The Live Tools team continued to deliver improvements across all of their key tools while also shipping several notable releases.
For Hex, the team released version 3.39, which introduces new player support capabilities. Updates include improved entitlement tracking, an expanded account ownership view, and more.
A follow-up release, 3.39.1, kept Hex's blueprint data in sync with the latest services. Throughout the month, work continued on the Hex 4.0 redesign, including a new design system and UX foundations that will shape all future Hex modules.
On the Bootstrap side, the team continued reliability work throughout the month, addressing developer-facing issues like server failures, performance bottlenecks, and configuration problems. Technical planning for a full Bootstrap client overhaul was kicked off and is now moving from research to design and implementation planning.
R&D
May saw the R&D team implement tweakable (approximate) multi-scattering in gas clouds, similar to the multi-scatter solution used for planet clouds. This smoothly blends between forward and backward scattering (driving the phase function) depending on the visibility of the light source of given sample points.
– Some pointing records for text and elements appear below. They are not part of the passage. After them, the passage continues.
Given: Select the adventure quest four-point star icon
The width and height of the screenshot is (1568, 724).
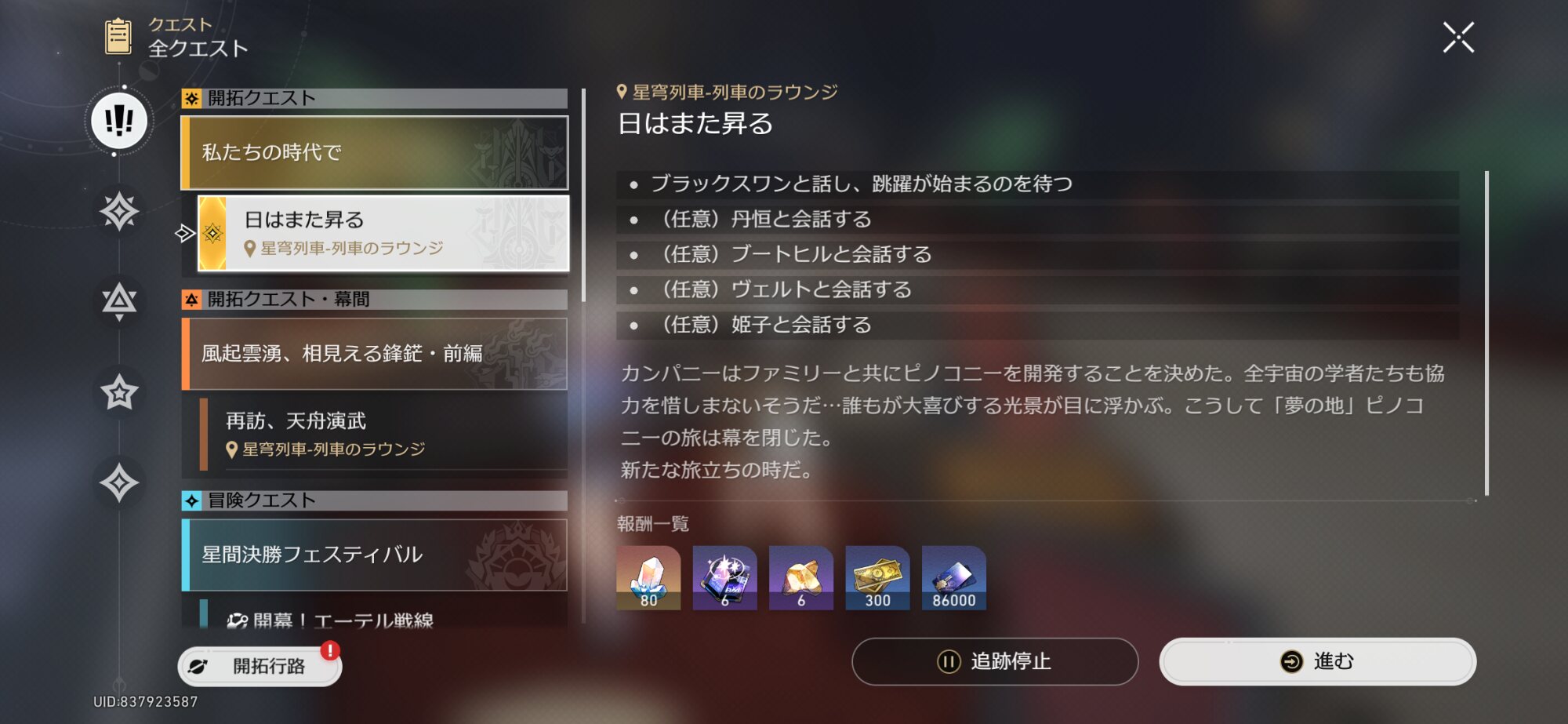Looking at the screenshot, I should click(119, 482).
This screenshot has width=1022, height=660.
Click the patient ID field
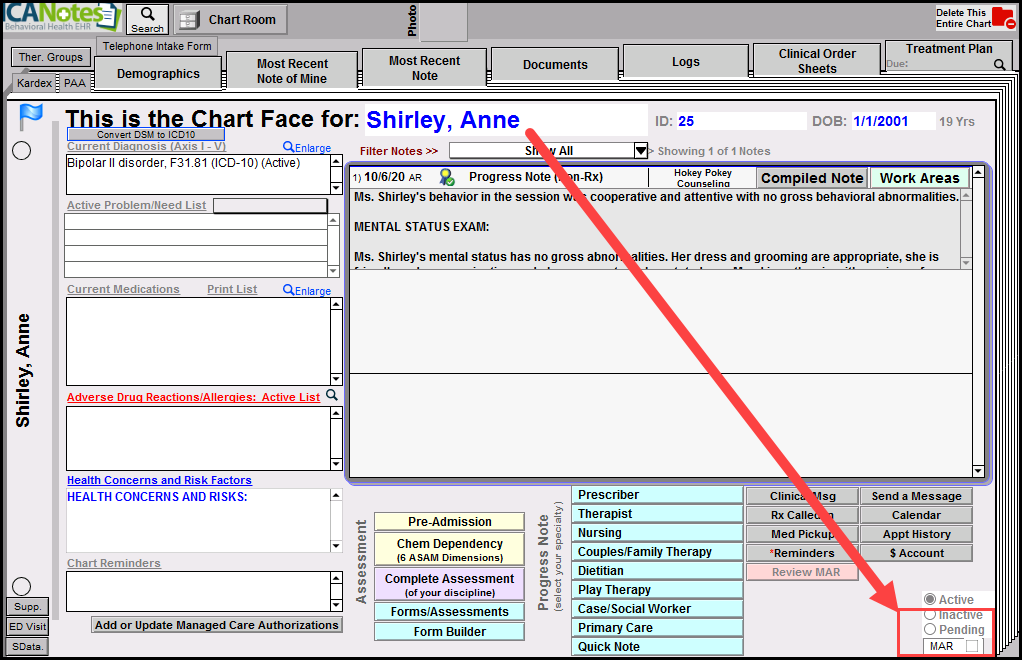coord(740,122)
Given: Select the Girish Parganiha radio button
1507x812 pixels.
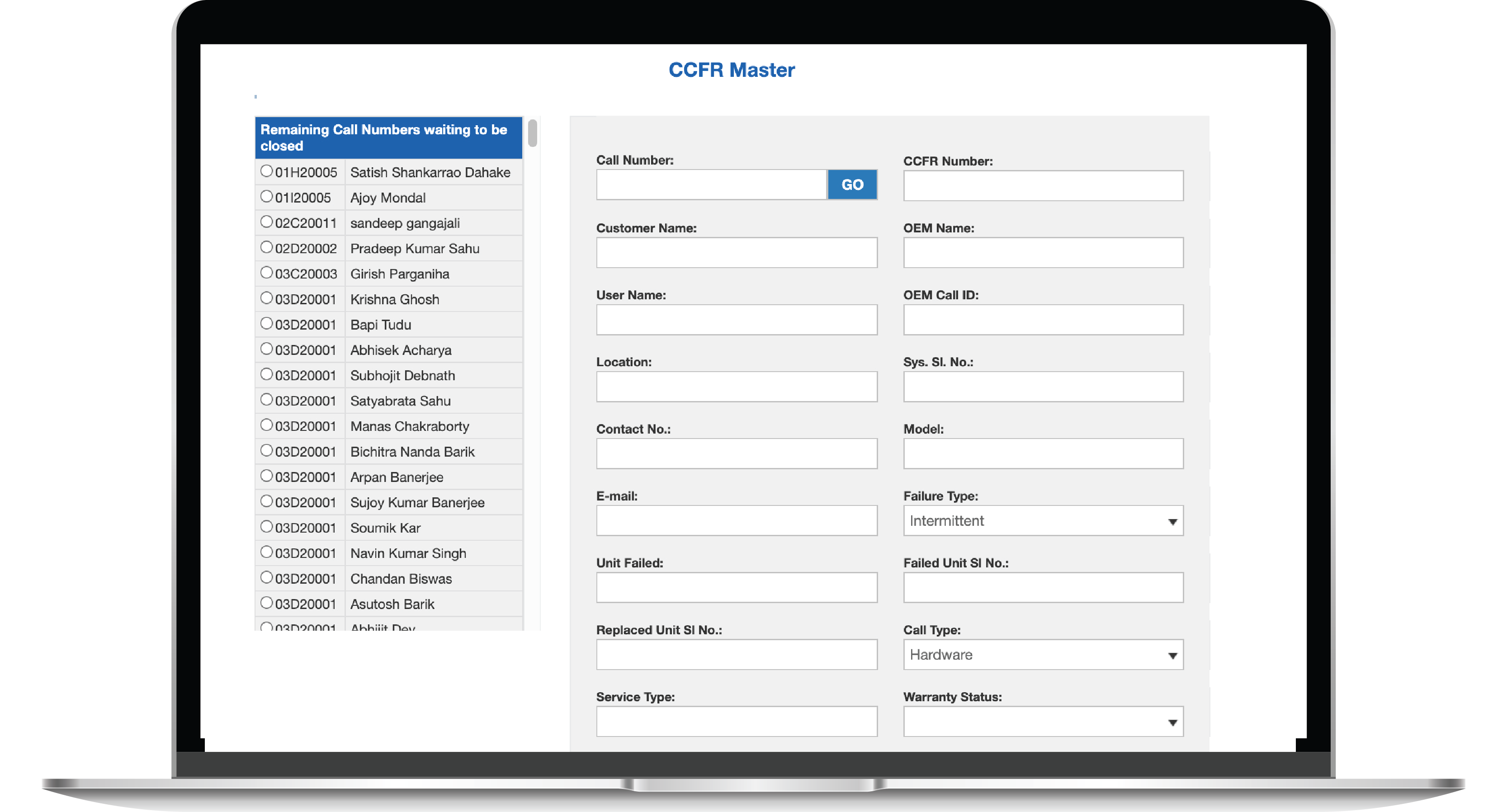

Support began for look-up tables in the raymarcher to recolor gas clouds based on their local density. The raymarcher loop was further optimized by skipping significant sampling and lighting work at locations where density amounts to zero. Additional optimizations will speed up noise LOD calculations, as well as making the target opacity threshold of clouds configurable.
Furthermore, numerous fixes and improvements were made to the integration of an experimental temporal upsampler borrowed from planet clouds. Lastly, out-of-bound writes in the gas cloud raymarchers were fixed for Vulkan alongside a sporadic GPU hang due to the introduction on non-linear stepping, which was mentioned in April’s PU Report.